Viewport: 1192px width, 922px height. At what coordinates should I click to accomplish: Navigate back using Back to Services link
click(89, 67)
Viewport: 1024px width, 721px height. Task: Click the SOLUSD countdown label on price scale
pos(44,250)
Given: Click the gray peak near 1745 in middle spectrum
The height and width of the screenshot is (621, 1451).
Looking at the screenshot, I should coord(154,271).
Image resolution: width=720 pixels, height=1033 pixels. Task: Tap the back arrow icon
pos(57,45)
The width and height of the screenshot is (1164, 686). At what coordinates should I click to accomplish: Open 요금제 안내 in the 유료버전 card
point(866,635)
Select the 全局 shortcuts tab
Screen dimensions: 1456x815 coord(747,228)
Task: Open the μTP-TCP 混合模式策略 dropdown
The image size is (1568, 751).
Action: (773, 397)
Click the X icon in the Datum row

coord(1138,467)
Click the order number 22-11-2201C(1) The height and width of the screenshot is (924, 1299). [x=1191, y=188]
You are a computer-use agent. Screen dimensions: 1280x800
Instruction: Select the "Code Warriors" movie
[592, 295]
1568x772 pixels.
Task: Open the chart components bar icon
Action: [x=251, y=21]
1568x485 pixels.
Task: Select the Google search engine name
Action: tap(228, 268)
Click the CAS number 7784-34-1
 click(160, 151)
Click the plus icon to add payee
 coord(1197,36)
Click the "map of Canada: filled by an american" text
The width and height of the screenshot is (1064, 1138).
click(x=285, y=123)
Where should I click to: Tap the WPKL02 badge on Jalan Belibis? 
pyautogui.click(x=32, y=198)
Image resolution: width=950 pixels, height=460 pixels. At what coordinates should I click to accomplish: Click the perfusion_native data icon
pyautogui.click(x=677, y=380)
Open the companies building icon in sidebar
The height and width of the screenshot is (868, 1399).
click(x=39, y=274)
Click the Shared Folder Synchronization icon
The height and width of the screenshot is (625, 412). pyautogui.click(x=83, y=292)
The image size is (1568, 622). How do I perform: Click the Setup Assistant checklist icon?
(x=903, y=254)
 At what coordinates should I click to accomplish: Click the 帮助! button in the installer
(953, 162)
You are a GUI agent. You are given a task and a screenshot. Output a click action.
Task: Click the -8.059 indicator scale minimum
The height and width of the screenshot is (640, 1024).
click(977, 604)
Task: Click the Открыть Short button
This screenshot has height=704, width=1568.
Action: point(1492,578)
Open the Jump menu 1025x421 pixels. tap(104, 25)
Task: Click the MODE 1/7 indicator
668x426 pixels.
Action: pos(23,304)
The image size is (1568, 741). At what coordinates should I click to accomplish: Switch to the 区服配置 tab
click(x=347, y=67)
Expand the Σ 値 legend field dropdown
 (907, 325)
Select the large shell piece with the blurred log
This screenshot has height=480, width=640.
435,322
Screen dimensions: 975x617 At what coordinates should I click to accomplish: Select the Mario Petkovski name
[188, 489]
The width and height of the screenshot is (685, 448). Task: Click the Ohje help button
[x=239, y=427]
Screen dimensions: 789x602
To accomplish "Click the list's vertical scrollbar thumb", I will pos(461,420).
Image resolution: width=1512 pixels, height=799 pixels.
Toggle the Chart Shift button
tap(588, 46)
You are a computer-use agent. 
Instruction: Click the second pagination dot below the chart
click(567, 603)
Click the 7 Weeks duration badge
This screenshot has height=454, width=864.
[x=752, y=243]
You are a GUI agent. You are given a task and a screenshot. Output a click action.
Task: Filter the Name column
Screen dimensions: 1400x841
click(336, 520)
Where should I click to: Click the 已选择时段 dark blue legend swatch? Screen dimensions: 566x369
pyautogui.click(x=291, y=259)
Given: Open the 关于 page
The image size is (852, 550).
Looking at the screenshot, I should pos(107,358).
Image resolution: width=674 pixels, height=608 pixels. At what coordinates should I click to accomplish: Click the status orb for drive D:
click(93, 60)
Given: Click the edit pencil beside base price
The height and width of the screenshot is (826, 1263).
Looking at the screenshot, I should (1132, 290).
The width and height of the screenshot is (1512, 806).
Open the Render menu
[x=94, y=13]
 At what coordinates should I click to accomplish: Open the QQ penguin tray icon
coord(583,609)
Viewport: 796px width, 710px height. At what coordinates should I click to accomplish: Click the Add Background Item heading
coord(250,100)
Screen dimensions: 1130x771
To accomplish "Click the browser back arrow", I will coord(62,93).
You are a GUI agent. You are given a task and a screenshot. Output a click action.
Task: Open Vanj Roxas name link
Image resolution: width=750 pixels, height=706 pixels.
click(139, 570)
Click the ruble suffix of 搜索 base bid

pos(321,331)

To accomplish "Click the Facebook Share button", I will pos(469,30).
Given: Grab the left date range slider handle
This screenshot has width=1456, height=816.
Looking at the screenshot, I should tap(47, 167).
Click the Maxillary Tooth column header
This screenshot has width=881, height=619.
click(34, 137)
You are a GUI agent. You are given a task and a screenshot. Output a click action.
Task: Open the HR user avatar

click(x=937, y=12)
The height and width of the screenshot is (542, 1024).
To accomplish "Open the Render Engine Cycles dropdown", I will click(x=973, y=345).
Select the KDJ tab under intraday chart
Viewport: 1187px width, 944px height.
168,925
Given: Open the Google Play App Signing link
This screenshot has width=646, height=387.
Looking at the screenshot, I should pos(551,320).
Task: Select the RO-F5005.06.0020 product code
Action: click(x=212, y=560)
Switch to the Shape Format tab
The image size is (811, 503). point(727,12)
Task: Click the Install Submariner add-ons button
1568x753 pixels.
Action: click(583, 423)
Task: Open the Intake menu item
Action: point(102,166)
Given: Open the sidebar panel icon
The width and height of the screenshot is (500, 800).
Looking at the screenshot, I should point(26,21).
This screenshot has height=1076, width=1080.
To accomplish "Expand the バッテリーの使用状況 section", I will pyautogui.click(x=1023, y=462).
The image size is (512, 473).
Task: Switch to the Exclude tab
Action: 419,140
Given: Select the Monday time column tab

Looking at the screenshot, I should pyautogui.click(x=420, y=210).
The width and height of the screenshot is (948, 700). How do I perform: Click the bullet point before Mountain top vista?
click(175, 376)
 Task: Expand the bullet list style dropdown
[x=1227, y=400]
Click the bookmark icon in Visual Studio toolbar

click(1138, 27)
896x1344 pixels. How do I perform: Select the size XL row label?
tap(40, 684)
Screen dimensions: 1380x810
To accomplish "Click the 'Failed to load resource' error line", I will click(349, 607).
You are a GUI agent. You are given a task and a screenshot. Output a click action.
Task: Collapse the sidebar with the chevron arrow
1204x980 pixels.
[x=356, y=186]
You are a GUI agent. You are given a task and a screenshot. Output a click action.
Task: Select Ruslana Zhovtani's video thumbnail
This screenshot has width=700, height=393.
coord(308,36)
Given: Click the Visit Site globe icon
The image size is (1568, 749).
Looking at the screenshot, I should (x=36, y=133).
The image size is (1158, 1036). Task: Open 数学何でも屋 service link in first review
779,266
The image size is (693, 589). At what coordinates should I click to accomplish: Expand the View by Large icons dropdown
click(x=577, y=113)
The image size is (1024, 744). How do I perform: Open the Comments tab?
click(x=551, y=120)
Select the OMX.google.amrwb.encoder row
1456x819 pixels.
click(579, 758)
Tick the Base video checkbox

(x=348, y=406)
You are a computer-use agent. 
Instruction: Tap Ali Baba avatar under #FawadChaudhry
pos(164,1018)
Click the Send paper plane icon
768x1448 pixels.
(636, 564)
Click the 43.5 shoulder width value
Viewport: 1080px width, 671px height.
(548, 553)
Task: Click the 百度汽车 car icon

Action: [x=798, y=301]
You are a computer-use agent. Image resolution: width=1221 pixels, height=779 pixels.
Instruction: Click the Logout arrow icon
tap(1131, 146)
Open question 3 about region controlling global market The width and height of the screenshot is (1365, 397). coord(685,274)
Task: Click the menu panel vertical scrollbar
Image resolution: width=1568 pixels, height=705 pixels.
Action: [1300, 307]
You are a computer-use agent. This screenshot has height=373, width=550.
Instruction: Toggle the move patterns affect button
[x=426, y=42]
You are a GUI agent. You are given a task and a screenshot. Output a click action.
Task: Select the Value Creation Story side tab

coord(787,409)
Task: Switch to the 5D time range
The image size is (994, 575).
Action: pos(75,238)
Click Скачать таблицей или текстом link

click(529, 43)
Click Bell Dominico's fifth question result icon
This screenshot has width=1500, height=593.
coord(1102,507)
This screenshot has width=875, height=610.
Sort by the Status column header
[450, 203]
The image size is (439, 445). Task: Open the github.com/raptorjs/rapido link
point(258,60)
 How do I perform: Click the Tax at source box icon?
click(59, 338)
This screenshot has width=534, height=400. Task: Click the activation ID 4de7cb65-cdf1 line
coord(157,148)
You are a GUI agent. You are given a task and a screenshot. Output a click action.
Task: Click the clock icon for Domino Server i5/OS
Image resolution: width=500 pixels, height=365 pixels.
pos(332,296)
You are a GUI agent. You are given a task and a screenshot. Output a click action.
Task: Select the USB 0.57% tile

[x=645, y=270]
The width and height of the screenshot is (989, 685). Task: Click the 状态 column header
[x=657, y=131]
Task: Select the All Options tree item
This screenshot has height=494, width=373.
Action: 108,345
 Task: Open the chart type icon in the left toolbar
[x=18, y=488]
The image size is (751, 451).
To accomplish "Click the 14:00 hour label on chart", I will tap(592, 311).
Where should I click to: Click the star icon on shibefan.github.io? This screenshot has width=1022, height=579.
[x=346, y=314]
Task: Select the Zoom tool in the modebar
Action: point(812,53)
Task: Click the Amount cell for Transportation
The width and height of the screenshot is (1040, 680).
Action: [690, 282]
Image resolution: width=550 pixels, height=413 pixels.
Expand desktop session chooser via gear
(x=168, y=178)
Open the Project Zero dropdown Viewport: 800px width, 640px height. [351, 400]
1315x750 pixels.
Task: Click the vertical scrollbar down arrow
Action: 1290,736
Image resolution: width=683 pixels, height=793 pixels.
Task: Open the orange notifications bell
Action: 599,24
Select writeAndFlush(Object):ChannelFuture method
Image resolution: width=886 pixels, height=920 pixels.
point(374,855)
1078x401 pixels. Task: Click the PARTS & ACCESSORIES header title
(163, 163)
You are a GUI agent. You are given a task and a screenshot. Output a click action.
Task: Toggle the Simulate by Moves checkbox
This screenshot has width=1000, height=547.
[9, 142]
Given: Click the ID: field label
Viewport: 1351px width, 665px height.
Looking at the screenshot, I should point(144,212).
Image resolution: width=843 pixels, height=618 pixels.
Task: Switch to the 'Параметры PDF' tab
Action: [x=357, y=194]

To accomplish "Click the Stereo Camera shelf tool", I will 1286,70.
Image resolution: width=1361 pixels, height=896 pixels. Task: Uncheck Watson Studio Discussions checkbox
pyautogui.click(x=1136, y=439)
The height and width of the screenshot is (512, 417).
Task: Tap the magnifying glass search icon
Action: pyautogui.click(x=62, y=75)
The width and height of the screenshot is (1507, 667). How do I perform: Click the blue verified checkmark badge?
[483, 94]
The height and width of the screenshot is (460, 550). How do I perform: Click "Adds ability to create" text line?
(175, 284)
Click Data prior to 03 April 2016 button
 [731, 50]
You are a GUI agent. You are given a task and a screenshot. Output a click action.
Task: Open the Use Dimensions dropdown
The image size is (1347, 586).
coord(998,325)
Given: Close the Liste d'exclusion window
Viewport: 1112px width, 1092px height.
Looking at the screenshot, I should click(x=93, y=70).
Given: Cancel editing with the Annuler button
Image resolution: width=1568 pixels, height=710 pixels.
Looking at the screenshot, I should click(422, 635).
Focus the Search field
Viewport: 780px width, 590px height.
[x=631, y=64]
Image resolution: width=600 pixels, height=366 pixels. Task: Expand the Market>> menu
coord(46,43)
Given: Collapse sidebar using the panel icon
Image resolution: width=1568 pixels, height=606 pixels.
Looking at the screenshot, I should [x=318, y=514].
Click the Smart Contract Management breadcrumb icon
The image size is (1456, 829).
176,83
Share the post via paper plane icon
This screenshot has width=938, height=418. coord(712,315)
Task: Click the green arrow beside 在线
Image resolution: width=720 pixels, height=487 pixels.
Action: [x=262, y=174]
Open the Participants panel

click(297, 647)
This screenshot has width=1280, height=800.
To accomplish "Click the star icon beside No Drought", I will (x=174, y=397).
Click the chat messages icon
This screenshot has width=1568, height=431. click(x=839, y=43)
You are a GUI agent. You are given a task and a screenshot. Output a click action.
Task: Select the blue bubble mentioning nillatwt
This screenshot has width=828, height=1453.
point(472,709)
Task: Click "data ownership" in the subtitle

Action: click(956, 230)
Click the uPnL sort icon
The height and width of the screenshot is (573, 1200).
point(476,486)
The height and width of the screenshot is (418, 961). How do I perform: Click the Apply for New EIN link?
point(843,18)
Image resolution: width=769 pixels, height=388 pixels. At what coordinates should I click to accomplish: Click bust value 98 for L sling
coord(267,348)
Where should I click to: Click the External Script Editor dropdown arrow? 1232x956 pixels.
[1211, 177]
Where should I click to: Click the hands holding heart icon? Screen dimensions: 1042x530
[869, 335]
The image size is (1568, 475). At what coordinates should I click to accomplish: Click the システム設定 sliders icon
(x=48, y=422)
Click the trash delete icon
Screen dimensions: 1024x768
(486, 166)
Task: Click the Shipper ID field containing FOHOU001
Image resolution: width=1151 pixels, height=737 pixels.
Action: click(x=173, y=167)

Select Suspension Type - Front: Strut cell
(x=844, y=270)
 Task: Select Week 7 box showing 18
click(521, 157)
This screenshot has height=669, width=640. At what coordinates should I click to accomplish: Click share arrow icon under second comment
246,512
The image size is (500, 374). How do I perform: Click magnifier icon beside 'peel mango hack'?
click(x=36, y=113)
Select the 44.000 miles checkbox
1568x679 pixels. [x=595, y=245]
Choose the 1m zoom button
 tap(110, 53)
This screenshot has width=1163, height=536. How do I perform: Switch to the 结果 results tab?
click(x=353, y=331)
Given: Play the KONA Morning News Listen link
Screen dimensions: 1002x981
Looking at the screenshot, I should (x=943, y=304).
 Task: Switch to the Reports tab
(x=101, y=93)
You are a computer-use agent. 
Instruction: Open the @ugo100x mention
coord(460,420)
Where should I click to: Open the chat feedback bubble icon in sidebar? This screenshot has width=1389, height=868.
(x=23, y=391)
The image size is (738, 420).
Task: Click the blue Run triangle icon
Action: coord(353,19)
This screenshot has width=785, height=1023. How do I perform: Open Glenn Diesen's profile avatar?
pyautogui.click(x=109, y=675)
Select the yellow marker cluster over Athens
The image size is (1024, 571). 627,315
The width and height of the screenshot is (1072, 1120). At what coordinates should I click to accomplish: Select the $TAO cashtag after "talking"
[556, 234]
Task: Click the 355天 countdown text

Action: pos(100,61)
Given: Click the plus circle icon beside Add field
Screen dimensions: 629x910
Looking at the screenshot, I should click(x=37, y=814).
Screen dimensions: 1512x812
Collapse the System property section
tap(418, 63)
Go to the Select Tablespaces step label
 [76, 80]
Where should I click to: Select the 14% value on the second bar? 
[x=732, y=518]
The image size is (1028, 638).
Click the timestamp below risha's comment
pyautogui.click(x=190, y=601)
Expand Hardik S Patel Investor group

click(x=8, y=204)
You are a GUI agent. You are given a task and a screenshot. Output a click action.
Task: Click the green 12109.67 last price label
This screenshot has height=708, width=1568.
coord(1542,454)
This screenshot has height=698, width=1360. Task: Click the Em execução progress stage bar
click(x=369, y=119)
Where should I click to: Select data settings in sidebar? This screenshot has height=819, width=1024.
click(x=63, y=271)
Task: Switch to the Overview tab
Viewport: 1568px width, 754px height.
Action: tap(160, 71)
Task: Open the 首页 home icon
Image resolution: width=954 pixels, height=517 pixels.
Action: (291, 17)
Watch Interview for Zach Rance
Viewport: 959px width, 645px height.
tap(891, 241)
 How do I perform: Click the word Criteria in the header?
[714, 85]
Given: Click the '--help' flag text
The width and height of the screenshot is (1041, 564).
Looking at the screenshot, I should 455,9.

--*--

_Your task_. Above are the entries; copy every line among them that contains the word "green".

_Answer to the exercise_.
Task: Click the green arrow beside 在线
Task: Click the green 12109.67 last price label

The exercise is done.